東京都港区内の明治神宮外苑にある名所のイチョウ並木で、木の保護のため立ち入り禁止になっているロープ内に入って撮影する外国人観光客らがいたとして、その様子を撮影した動画がXで投稿され、話題になって拡散している。
インバウンド観光の増加で、一部外国人らのルール違反がまた露呈した形だ。その実情について、明治神宮外苑事務所などに取材した。
「何のためのロープ?考えなくても分かるでしょ」
外苑のイチョウ並木では、2024年も11~12月にイチョウが黄色く色づき、12月中旬には、葉が落ちて黄色いじゅうたんが根元付近に広がった。
そんな中で、お互いを撮影し合う外国人女性らの姿が見られた。
この時期にXで投稿された動画を見ると、イチョウの周りには、ロープが張られ、「イチョウ保護の為 立ち入り禁止」と日本語で表示された注意書きが掲示されている。
ところが、ロープの中では、外国人女性2人がスマホで自らの写真などを撮り、イチョウのじゅうたんで寝転ぶなどする別の女性2人もいた。この2人も、1人がイチョウを手に取って、もう1人がスマホで相手を撮影していた。
この15秒ほどの動画について、投稿者は、ロープを超えて撮影する人が多くいたとして、木に負担がかかるとそのルール違反を嘆いていた。
投稿には、5000件以上の「いいね」が集まり、外国人の間でも話題になったようだ。25年1月に入って、X上で動画が英語で取り上げられて、様々な意見が交わされている。
「そもそも日本語読めないんじゃないの?」との指摘もあったが、「何のためのロープ?考えなくても分かるでしょ」「最低限のマナーくらい身に付けてから観光に来て」といった声が相次いだ。また、注意書きについて、「せめて英語でも表示して欲しい」といった意見もあった。
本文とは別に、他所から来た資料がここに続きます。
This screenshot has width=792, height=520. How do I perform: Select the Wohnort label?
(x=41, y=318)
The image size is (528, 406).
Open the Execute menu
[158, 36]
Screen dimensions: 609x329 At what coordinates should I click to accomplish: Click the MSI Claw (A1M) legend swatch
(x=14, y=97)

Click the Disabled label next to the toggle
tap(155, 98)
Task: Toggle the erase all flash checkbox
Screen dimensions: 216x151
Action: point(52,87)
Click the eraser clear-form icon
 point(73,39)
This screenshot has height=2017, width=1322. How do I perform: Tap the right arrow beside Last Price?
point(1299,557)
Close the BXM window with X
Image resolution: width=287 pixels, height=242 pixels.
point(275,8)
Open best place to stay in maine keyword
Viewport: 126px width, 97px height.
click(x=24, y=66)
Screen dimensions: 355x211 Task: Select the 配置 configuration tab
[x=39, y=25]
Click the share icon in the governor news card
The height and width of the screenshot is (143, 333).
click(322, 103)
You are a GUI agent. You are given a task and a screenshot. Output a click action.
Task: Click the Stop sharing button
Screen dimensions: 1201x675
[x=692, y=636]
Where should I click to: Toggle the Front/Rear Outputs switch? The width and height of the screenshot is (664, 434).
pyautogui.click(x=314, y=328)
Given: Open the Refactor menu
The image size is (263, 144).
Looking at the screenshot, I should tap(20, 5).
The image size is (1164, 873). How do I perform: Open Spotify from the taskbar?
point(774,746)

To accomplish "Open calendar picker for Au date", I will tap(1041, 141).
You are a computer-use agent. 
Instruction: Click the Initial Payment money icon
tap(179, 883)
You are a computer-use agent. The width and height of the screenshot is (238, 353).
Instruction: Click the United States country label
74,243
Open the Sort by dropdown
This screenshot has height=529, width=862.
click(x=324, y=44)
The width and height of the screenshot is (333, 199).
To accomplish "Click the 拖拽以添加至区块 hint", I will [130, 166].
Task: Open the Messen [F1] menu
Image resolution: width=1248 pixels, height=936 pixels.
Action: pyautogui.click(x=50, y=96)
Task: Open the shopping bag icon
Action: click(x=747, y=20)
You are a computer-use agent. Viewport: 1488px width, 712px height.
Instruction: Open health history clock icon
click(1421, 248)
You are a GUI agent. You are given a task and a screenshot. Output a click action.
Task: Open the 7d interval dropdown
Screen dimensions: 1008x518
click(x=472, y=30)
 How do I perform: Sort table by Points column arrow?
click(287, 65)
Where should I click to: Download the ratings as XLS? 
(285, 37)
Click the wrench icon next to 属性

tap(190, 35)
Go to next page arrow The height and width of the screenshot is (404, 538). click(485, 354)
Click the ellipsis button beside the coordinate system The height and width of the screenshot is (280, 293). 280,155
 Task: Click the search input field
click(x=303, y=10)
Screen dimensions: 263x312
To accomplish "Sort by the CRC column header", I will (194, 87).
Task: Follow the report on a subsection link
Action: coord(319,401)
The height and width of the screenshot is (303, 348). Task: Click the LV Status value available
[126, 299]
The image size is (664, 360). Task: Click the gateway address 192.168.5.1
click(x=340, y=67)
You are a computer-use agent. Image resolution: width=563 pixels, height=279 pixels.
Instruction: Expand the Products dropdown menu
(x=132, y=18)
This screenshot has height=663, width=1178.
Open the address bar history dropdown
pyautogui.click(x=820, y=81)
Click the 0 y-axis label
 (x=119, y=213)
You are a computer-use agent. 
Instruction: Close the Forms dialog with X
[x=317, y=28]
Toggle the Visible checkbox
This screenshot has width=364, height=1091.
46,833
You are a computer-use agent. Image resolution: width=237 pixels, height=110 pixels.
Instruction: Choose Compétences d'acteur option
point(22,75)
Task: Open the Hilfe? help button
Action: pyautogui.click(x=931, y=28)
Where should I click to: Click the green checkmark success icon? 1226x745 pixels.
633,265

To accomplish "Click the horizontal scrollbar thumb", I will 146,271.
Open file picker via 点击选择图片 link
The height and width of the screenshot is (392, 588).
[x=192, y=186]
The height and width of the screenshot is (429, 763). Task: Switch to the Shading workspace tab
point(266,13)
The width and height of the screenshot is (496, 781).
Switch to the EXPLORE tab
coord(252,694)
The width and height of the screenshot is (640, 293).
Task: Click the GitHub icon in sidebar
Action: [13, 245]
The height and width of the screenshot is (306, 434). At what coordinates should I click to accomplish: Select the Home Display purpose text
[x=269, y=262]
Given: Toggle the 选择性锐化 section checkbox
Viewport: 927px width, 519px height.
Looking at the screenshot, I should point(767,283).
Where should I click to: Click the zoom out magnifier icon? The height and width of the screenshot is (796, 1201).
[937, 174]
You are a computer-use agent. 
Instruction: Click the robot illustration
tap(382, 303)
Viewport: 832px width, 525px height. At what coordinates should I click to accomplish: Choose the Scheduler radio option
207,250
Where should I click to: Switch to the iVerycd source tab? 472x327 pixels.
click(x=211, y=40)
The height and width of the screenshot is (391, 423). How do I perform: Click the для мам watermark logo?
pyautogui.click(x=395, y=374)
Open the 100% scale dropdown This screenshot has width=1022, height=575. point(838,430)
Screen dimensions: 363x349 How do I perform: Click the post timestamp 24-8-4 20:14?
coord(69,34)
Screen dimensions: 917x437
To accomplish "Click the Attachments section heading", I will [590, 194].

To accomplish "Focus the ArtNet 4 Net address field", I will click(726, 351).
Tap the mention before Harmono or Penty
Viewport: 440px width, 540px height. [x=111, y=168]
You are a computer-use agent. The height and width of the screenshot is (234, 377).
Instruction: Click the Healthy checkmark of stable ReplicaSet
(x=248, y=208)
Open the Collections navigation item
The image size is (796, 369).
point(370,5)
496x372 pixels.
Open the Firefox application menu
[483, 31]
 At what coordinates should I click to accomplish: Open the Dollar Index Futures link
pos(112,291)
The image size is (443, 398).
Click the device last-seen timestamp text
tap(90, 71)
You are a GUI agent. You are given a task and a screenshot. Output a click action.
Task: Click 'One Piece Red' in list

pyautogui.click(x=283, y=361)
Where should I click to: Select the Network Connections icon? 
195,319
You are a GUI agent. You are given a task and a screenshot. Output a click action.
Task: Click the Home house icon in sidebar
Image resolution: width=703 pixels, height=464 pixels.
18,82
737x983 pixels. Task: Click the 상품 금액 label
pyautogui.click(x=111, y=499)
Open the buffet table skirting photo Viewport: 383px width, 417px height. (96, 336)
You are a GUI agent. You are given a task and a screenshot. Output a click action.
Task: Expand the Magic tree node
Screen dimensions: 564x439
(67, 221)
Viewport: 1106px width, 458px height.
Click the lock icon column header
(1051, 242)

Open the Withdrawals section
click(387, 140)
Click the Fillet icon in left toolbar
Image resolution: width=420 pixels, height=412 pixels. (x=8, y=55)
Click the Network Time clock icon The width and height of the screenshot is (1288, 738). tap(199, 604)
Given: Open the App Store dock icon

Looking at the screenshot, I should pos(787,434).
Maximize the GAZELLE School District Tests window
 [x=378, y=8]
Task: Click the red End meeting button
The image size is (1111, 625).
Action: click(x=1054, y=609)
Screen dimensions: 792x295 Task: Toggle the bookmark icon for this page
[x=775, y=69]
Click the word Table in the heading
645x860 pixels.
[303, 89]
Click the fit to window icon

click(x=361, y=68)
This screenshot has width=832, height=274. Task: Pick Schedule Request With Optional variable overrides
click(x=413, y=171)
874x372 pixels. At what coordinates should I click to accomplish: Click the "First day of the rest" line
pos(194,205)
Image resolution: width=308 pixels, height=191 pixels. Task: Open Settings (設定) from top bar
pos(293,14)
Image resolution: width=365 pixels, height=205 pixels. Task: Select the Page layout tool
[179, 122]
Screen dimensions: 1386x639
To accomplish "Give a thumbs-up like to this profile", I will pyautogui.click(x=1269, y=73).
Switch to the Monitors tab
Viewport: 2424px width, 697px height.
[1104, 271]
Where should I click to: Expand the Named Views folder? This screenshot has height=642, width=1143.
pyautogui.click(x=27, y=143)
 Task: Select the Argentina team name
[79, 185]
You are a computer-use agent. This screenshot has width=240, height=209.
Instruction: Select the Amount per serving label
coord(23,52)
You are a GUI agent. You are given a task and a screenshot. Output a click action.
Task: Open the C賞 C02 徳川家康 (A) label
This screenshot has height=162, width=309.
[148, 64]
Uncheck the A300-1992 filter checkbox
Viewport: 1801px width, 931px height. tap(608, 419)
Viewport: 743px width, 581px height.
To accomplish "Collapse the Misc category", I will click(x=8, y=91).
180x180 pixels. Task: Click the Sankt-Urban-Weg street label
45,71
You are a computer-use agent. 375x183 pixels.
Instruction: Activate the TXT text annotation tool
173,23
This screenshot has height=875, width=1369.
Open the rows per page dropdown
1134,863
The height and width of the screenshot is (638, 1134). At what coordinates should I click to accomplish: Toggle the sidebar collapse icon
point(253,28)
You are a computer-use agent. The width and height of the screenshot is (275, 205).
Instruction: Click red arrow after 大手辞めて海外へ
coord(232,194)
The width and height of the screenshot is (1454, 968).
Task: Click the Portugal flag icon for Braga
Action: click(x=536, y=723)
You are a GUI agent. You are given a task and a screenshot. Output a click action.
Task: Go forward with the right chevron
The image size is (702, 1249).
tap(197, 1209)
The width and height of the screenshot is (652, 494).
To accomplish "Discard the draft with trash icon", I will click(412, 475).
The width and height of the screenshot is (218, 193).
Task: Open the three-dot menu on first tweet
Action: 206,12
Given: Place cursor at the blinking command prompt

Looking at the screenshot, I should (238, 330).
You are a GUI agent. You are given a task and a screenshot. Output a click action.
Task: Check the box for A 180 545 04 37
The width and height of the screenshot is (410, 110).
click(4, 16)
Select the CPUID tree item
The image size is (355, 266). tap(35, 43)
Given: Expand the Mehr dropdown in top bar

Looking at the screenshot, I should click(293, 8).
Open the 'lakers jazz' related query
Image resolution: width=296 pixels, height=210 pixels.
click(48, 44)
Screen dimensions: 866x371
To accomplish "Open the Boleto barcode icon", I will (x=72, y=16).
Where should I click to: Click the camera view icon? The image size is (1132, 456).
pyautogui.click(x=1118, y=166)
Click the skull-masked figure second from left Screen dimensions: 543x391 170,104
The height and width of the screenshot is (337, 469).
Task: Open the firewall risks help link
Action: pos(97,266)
外苑のイチョウ並木は、車道の両脇に2列ずつ、計4列・128本が約300メートルにわたって続いている。
今回、立ち入りがあったとみられるのは、明治神宮が管理している外側(歩道側)2列のどちらか1列だった。
「入ってはダメというのは、外国人の方でも見られれば分かる」
明治神宮外苑事務所の総務部は1月8日、J-CASTニュースの取材に対し、24年11月に初めて木の周囲を立ち入り禁止にしたと説明した。
老木になってきたイチョウの根について、踏まれて傷まないように保護することを理由に挙げた。禁止措置は、しばらく続ける予定だという。
「禁止場所に入ったというのは、初めてお聞きしました。外国人観光客などが立ち入っているというのは、報告を受けていません。特に問題になってはいませんが、根が踏まれる被害が増えてきた場合は、外国語の注意書きも掲示することを考えたいと思っています」
イチョウ並木のうち、内側(車道側)の1列ずつについては、東京都が管理している。
都の第1建設事務所の補修課は8日、取材に対し、イチョウの根を保護するため、以前からロープ柵を設置しており、23年には、柵を付け替えて高さを上げたと答えた。
「柵の中に入ってはダメというのは、外国人の方でも見られれば分かると思います。昨年11月23日から12月1日までライトアップした期間は、柵を越えて入ってしまう外国人の方もおられたようです。テレビのニュースでも取り上げられていました。撮影などのために車道に出る方もおられたようですので、柵は、歩道から車道への横断抑止の意味もあります。その期間以外は、立ち入りについて認識しておらず、根を踏んだなどの被害も報告されていません」
(J-CASTニュース編集部 野口博之)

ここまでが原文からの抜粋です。